LEVANTE. Considerazioni del mattino LA PERSUASIONE

di Maurizio Terzetti

Ha scritto Platone: «Di per sé, il confondersi di uno Stato con un altro comporta un totale rimescolamento dei costumi, perché uno straniero è per un altro straniero fonte di novità. In tal caso il danno peggiore lo riporterebbero le società ben organizzate sulla base di una saggia legislazione; invece per la maggior parte degli Stati che sono male amministrati, non fa alcuna differenza mescolare i cittadini, dando ospitalità agli stranieri, oppure permettendo che i cittadini, giovani o vecchi che siano, facciano scorribande in altre Città, tutte le volte che desiderano viaggiare all’estero, quando e dove vogliono» (Le Leggi).

Un pensiero di una attualità straordinaria, specie per la giornata di oggi in cui si mescolano, appunto, tanto il ricordo della strage di Lampedusa quanto le notizie del referendum ungherese sui migranti.

Platone distingueva tra Stati ben governati e Stati non altrettanto ben governati da leggi giuste: l’impatto di quelli che oggi diremmo migranti sui primi era in grado di provocare danni alla società e alla sua organizzazione – sosteneva –, mentre, realisticamente, in una situazione già deteriorata e compromessa da pessime leggi i migranti non potevano arrecare più danni di quelli già esistenti nel paese di approdo.

Non c’era, perciò, nessun motivo plausibile per vietare l’accoglienza perché, prima di tutto l’ipotesi di Stati ben governati era, per Platone, del tutto funzionale ad accreditare l’utopia verso la quale tendere (insomma, di Stati ben governati, allora come ora, in giro non ce n’erano) e poi perché tutto il consesso, che oggi diremmo mondiale, di Stati mal governati non s’aspettava altro che accoglienza, anche se molto squilibrata da fattori economici e politici: «Da un altro punto di vista, però, non si può neppure vietare del tutto l’accesso agli stranieri o i permesi di espatrio, perché agli altri uomini apparirebbe un provvedimento incivile e barbaro, quello che fa ricorso alle dure parole dei cosiddetti bandi degli stranieri e ad atteggiamenti che avrebbero tutta l’aria d’essere arroganti e prepotenti.
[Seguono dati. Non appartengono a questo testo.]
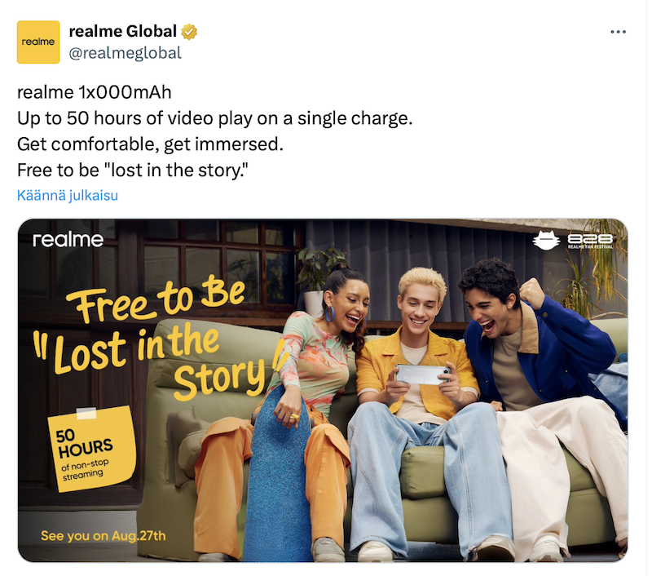Click the yellow 50 HOURS sticky note
Viewport: 652px width, 576px height.
tap(92, 449)
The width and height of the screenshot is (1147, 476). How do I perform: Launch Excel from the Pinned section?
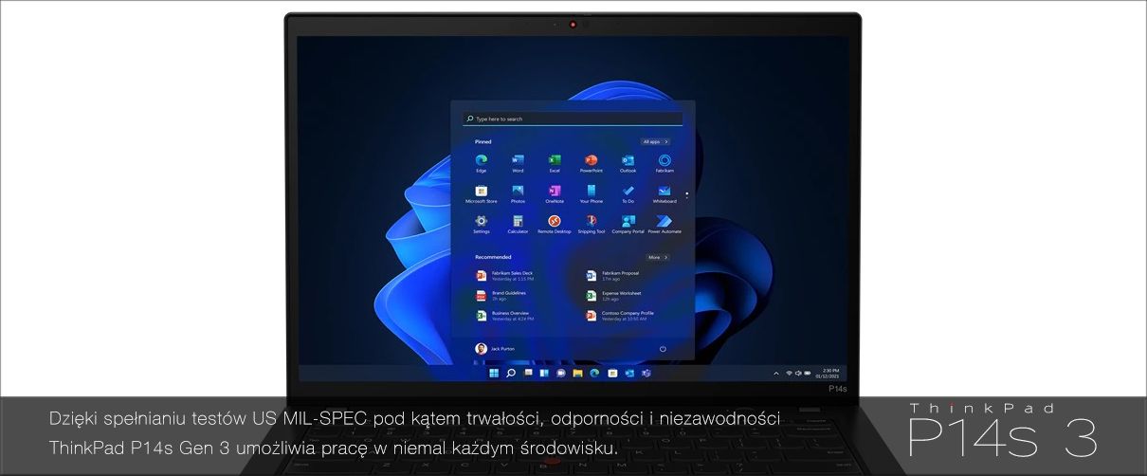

In ogni caso, non bisogna sottovalutare l’importanza d’avere buona o cattiva immagine davanti al resto degli uomini».

Il discorso calza alla perfezione con la situazione odierna.

C’è un punto, però, dove tutto il castello razionale di Platone, non certo per colpa sua, scricchiola: gli Stati moderni non solo non tendono più all’utopia di scrivere leggi giuste, ma ritengono di essere così ben governati da avere creato un nuovo modello in base al quale l’integrazione e l’accoglienza di stranieri nei loro confini non solo non arrecano danni, come pensava Platone, ma anzi apportano benefici.

Questa è pura aberrazione: perché nascondersi che gli Stati occidentali non sono del tutto ben governati, che non hanno leggi adeguate e razionali sull’accoglienza, che devono fare, alcuni sì altri no, i salti mortali per non creare le tragedie come quella di Lampedusa, che si scaricano o rifiutano come merci gli stranieri, che fanno un danno a loro stessi pensando di essere fra loro solidali e uniti nell’Europa, che non perseguono l’unica via che Platone suggeriva in questi casi: la semplice persuasione?

Questa, solo questa persuasione, verso la gente sempre più diffidente nei confronti degli stranieri e come equilibrio per gli eccessi, sul fronte opposto, di un prodigo volontarismo che non si sa mai quanto sia realmente motivato: «Si presenta la necessità di decidere come comportarsi nei casi di viaggi all’estero di nostri concittadini e di asilo da concedere a stranieri provenienti da altri Stati. Su questa materia è bene che il legislatore si limiti a dare consigli per cercare innanzi tutto e per quanto è possibile di servirsi della persuasione».